━━ Teks Sumber ━━

Saat ini
anak-anak didikku kelas 12 sudah berada di
bulan-bulan akhir sekolahnya. Saat di mana mereka disibukkan antara
persiapan menghadapi ujian akhir dengan persiapan memilih jalan mana yang akan
ditempuh untuk masa depannya. Berhadapan dengan mereka, merewind lagi ingatanku
pada masa yang sama kala itu. Momen yang sama saat aku dalam proses usia dan
tingkatan sekolah seperti mereka. Saat itu, aku juga memasuki semester akhir
mendekati masa-masa kelulusan SMA. Sekolahku berada di Kota Kabupaten dengan jarak
200 km dari ibu kota Provinsi. Tentunya info tentang perkuliahan sangat minim
aku dapatkan. Belum ada informasi online
yang bisa di akses, karena waktu itu jangankan internet, koran pun hanya bisa
dibaca ketika ditemukan sebagai pembungkus saat membeli bawang atau kacang.
Seingatku, guru-guru SMAku juga tak pernah seorangpun memberi pencerahan tentang
seperti apa dan bagaimana perkuliahan itu sebenarnya. Sosialisasi dari
kampus-kampus juga tak pernah sekalipun datang ke sekolahku. Sedikit informasi
hanya kudapat dari cerita teman-teman di kelas yang punya kakak sudah kuliah
atau keluarganya yang pernah kuliah.
Suatu waktu, aku
dan teman-teman yang rangking 10 besar di kelas ditawari guru kami untuk
mengisi form aplikasi PMDK (Penelusuran Minat Dan Kemampuan), sekarang namanya
SNMPTN, yang merupakan salah satu jalan kuliah melalui jalur prestasi. Waktu
yang diberikan untuk mengisi sangat singkat sehingga sesingkat itu pula aku
harus memutuskan. Tak ada keluarga yang bisa kuajak diskusi, karena aku hanya
tinggal bersama nenek yang aku yakin tak akan mengerti tentang isian seperti
ini. Mengingat kondisiku, saat itu tak ada terbersit keyakinan untuk bisa
kuliah seperti beberapa temanku yang sudah dengan mantapnya mempunyai tujuan
tempat kuliah. Ada yang ingin ke Malang menyusul kakaknya yang sudah kuliah di
sana. Ada yang siap berangkat ke Jogja bersama orangtuanya. Ada yang jauh hari
merencanakan untuk bimbel dulu di Banjarmasin agar bisa lulus ujian tulis dan
berkuliah di sana. Masa-masa akhir sekolah ini, topik tentang perkuliahan selalu
menjadi topik seru dibicarakan setiap kali jam kosong, menunggu pergantian guru
masuk kelas atau saat istirahat sambil menuju kantin sekolah.

━━━
━━ Cuplikan Data ━━

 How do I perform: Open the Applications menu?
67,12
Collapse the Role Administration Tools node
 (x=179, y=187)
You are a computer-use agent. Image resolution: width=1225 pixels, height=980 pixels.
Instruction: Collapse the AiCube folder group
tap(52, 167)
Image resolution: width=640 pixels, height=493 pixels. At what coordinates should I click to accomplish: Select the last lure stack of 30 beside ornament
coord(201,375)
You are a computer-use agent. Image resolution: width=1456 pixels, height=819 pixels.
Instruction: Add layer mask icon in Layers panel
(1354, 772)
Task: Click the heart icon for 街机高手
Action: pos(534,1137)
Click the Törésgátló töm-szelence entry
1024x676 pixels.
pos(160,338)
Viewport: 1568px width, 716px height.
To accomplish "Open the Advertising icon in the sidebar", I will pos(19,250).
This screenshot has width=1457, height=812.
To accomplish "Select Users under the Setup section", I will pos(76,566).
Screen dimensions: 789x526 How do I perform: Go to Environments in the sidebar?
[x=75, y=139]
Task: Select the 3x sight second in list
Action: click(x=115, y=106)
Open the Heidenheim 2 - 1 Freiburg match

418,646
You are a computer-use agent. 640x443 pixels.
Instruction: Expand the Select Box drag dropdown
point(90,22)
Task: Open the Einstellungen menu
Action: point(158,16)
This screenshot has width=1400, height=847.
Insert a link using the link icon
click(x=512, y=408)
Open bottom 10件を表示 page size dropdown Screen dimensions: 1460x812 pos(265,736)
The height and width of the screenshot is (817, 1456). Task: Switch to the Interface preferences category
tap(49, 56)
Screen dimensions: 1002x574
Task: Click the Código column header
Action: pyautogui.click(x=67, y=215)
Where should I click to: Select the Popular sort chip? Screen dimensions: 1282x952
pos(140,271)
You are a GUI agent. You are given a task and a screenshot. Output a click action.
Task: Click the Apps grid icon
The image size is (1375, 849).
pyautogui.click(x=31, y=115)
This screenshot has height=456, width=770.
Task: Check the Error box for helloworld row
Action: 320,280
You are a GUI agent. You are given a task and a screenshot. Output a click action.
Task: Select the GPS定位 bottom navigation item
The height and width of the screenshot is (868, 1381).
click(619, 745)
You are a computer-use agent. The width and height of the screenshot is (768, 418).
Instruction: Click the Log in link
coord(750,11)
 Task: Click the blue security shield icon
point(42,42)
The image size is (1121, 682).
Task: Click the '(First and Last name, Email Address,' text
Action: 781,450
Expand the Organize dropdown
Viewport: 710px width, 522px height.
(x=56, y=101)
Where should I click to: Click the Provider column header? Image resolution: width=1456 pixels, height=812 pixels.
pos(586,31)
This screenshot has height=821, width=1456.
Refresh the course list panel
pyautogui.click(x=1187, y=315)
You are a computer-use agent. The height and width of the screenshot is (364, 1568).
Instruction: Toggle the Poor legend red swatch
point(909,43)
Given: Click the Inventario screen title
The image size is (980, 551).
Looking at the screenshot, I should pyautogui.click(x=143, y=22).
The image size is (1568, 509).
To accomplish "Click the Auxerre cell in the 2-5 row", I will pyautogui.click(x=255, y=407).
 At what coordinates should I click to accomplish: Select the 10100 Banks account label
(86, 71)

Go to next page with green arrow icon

━━━

Tuliskan ulang dengan tepat bagian dari teks tentang masa akhir SMA yang dibuka dengan kata-kata "Seingatku, guru-guru SMAku" dan ditutup dengan "yang pernah kuliah.".

Seingatku, guru-guru SMAku juga tak pernah seorangpun memberi pencerahan tentang
seperti apa dan bagaimana perkuliahan itu sebenarnya. Sosialisasi dari
kampus-kampus juga tak pernah sekalipun datang ke sekolahku. Sedikit informasi
hanya kudapat dari cerita teman-teman di kelas yang punya kakak sudah kuliah
atau keluarganya yang pernah kuliah.